The Innovation Week is not just an event; it is a convening platform. Last year, for example, we had 27 side events. We bring in different stakeholders—policy actors, investors, universities, startups—each driving very specific agendas.

As an agency, we create pitching platforms for startups, exhibitions for students, and policy dialogues for regulators. The aim is to build partnerships that continue beyond the event.

For example, we host investor pitching sessions so startups can attract funding, and we facilitate the signing of MOUs between institutions.

We also run year-long training for researchers, industrialists, and university leaders. Innovation Week becomes the space where they graduate, showcase their work, and secure mandates to act on what they have learned. In short, it’s the melting point of government, academia, and industry to push forward the national innovation system.

How are you helping innovators, especially start-ups, access government tenders?

First, the law already provides favourable treatment—through AGPO—for youth, women, and persons with disabilities. The problem is that many startups don’t know how to navigate procurement. So, we do capacity building to help them exploit what exists.

Second, we will use government-to-government procurement, which will allow us to source from another public entity without lengthy processes.

We are also piloting sandboxes and innovation fellowships so startups can test solutions safely while working with the government.

We also directly recommend and introduce startups to institutions that need their solutions. A good example is Dedan Kimathi University, which built its own ERP [Enterprise Resource Planning] system. They use it themselves, and today, they have sold about eight instances of that ERP to other institutions, including a hospital.

What is your outlook on Kenya’s innovation ecosystem?

Innovation is complex. It’s not like a road where people can see it and count kilometers. It’s often intangible and requires a lot of capacity building and exposure to make stakeholders appreciate its value.

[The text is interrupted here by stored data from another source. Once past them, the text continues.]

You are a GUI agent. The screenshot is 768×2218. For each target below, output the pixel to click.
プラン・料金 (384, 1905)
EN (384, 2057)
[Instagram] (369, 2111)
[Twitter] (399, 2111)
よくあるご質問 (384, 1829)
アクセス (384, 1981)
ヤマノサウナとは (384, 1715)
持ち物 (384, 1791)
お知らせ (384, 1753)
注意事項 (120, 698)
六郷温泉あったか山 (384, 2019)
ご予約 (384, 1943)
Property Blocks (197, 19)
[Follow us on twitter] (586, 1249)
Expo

That said, I see tremendous potential.



Kenya is carving a stronger space in innovation, and the future looks extremely bright. We are now unlocking the fundamentals that will make the ecosystem sustainable—funding, policy, capacity development, infrastructure, and market access.
We already have a 10-year innovation master plan, launched by the President two years ago, which guides our strategic direction. Its pillars include capacity development, funding access, infrastructure, markets, and policy.
I can confidently say the wheels of innovation for economic transformation are turning faster by the day. As we enter the AI era, we can't remove innovation from the dining table. We will have to talk about it every evening —it has to be part of our daily national conversation.